Ein Oldtimerbesitzer schilderte der Redaktion, dass er selbst gegen 10.30 Uhr noch problemlos auf das Gelände fahren konnte. Nach seiner Darstellung sei die Zufahrt später gesperrt worden, obwohl auf der Ausstellungsfläche aus seiner Sicht noch ausreichend Platz vorhanden gewesen sei. Weitere Oldtimerfahrer seien daraufhin abgewiesen worden.


Für zusätzlichen Unmut habe gesorgt, dass Fahrzeuge während der laufenden Veranstaltung zeitweise nicht ohne Weiteres vom Gelände fahren konnten. Mehrere Teilnehmer hätten dies kritisiert. Nach Angaben des Einsenders sei sogar die Polizei verständigt worden. Ob diese tatsächlich tätig werden musste, blieb zunächst unklar.


CASNews hat den Sachverhalt bei der Stadt Castrop-Rauxel und dem Veranstalter nachgefragt.


Wie die Stadt mitteilte, wurde der Hollandmarkt von der Forum Castrop-Rauxel Betriebs GmbH veranstaltet. Das Oldtimer-Treffen sei organisatorisch davon getrennt gewesen und von Harald Lattner koordiniert worden.


Nach Angaben der Stadt war bereits im Vorfeld kommuniziert worden, dass Oldtimerfahrzeuge nur bis 11 Uhr auf das Veranstaltungsgelände fahren dürfen. Mit Beginn des regulären Veranstaltungsbetriebs sei die Zufahrt aller Fahrzeuge aus Sicherheitsgründen eingestellt worden.


Die Regelung habe dabei nichts mit der noch verfügbaren Platzkapazität zu tun gehabt. Maßgeblich seien vielmehr die Vorgaben des Sicherheitskonzepts gewesen. Dieses sah vor, dass Fahrzeugbewegungen während der Veranstaltung nur kontrolliert und unter Begleitung erfolgen dürfen.


Die Stadt verweist darauf, dass fahrende Fahrzeuge auf Veranstaltungsgeländen mit Besucherverkehr grundsätzlich ein erhöhtes Risiko darstellen. Ziel der Regelungen sei gewesen, Begegnungen zwischen Fahrzeugen und Besucherströmen zu vermeiden. Zudem würden an Veranstaltungen inzwischen regelmäßig Sperren und andere Schutzmaßnahmen eingesetzt, um Besucher vor möglichen Gefahren zu schützen.
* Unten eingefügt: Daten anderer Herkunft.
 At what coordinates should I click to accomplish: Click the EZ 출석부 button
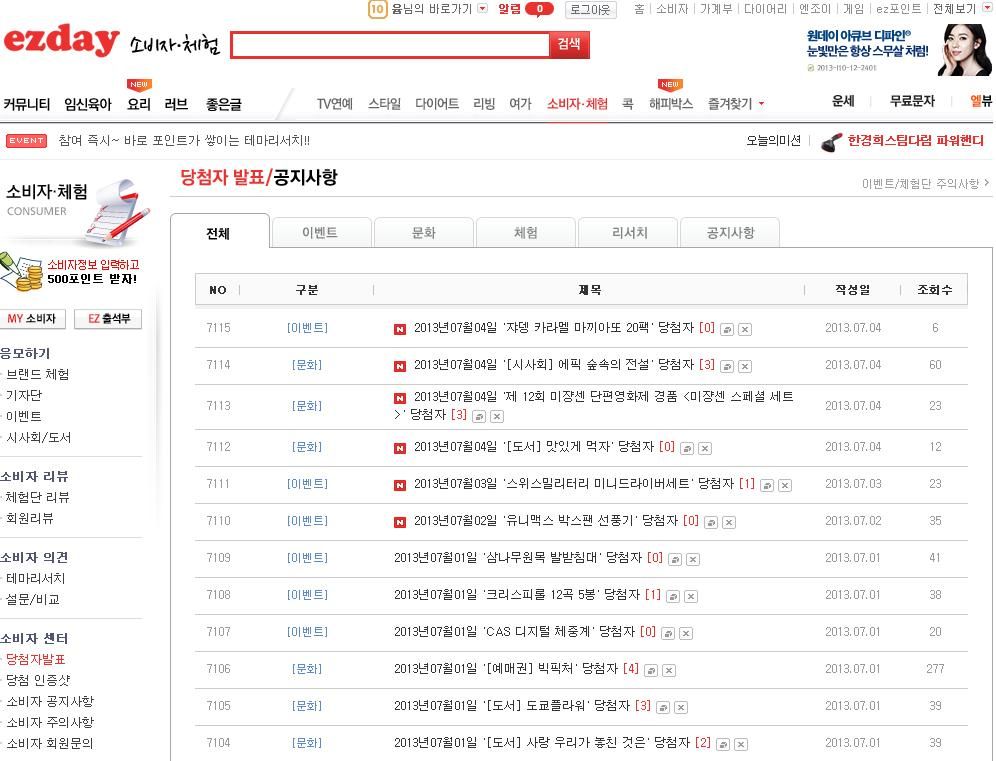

Die Forum Castrop-Rauxel Betriebs GmbH erklärte gegenüber der Stadt, nach Rücksprache mit dem eingesetzten Sicherheitsdienst habe es in diesem Zusammenhang keinen Polizeieinsatz vor Ort gegeben.


Gleichzeitig zeigte der Veranstalter Verständnis für die Kritik einiger Teilnehmer. Man könne nachvollziehen, dass die Situation bei einzelnen Oldtimerfahrern zu Enttäuschung geführt habe. Die Sicherheitsanforderungen für öffentliche Veranstaltungen hätten sich jedoch in den vergangenen Jahren deutlich verschärft und müssten verantwortungsvoll umgesetzt werden.
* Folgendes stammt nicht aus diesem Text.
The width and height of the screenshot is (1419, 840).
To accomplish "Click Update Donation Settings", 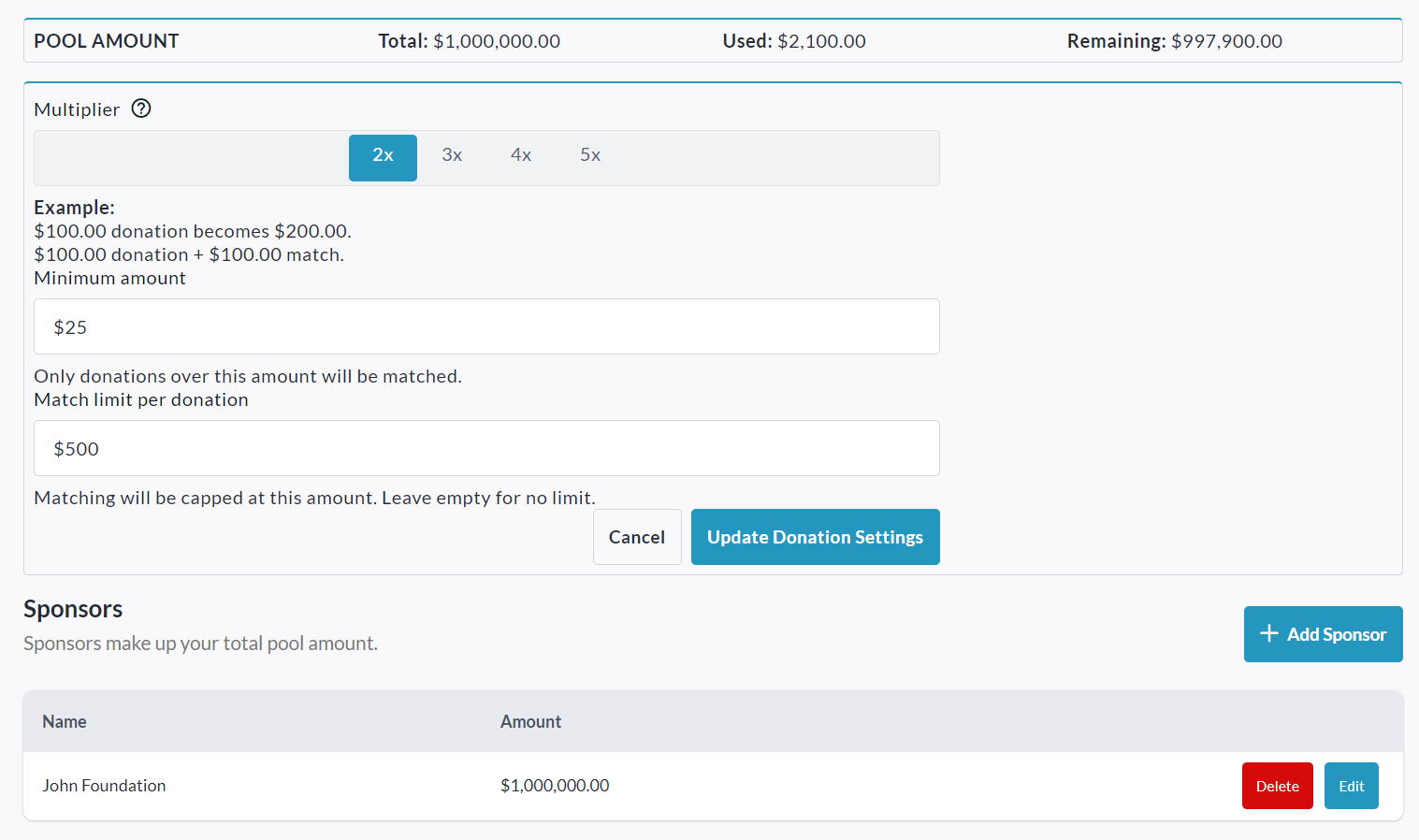I will tap(815, 537).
Nach Angaben der Forum GmbH sei es nie das Ziel gewesen, Teilnehmer auszuschließen. Man habe versucht, im Rahmen der bestehenden Vorgaben Lösungen zu finden und gleichzeitig die Sicherheit der Besucher zu gewährleisten.


Die Erfahrungen aus diesem Jahr sollen nun in die Planung künftiger Veranstaltungen einfließen. Dabei wolle man prüfen, wie Abläufe und Kommunikation weiter verbessert werden können.


Autor

Nils Bettinger

Nils Bettinger

Gründer und Redaktionsleiter.
Hält den Kopf für alles hin.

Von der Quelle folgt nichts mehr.